To our knowledge, this is the first study that investigates the difference in the expression of MMP9, MMP2, TIMP2, and PTTG1 in PAs with SS and CS invasion and explores the expression of CTSK in SS invasion of PAs. Our results showed that PAs with SS invasion express significantly higher levels of CTSK compared with PAs with CS invasion and non-invasive controls, confirming our hypothesis. CTSK is expressed predominantly in osteoclasts, and can also be expressed in thyroid epithelial cells and skin fibroblasts (37). Christensen et al. have reported that CTSK, besides degrading type I collagen, can cleave and activate MMP9 in acidic environments such as those seen in tumors and during bone resorption (38), therefore contributing to the degradation of type I collagen and other matrix proteins and facilitating bone metastases. A similar bone resorption mechanism (via CTSK expression) might be involved in the SS invasion of PAs.

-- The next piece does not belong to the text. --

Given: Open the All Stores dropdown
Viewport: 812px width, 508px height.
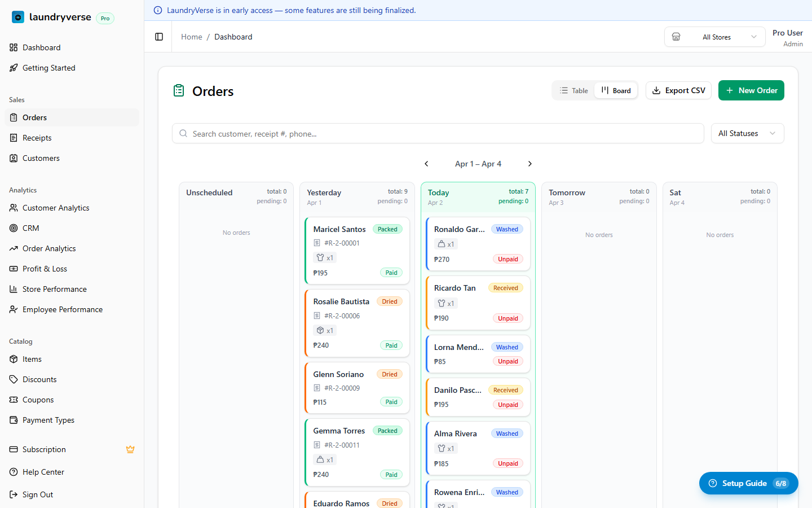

We also found that the higher CTSK expression was associated with higher rate of compression symptoms and large adenomas. It is well known that oversized tumors were responsible for compression symptoms of PAs. In vitro experiments of Yang, H. et al. demonstrated that CTSK high-expression contributed to the proliferation and migration of human non-small cell lung cancer (NSCLC) cells by activating the mammalian target of rapamycin (mTOR) signaling pathway (39). In vitro experiments of Gu, X. et al. found that down-regulation of CTSK expression could inhibit the proliferation and migration of breast cancer cells (40). Thus, we consider that CTSK may have a potential role in the proliferation of PA cells.

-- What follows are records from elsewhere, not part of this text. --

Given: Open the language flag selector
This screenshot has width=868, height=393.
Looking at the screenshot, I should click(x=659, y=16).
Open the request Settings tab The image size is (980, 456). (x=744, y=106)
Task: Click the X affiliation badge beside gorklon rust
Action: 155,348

Our results show that IPA tissues express significantly higher levels of MMP9 and MMP2 compared with non-IPA tissues. Additionally, PA tissues with CS invasion express higher levels of MMP9 and MMP2 compared with PA tissues with SS invasion, indicating the important role of MMP9 and MMP2 in CS invasion. MMP9 and MMP2 degrade primarily collagen type IV, which is the prominent component of the basement membrane, pituitary capsule, medial wall of the cavernous sinus, and reticular fiber roof of the hypophysis (41), and it is also the key component of the dura mater. Notably, Deryugina et al. have found that MMP9 and MMP2 can contribute to tumor angiogenesis, which is important in tumor invasion and metastasis (42).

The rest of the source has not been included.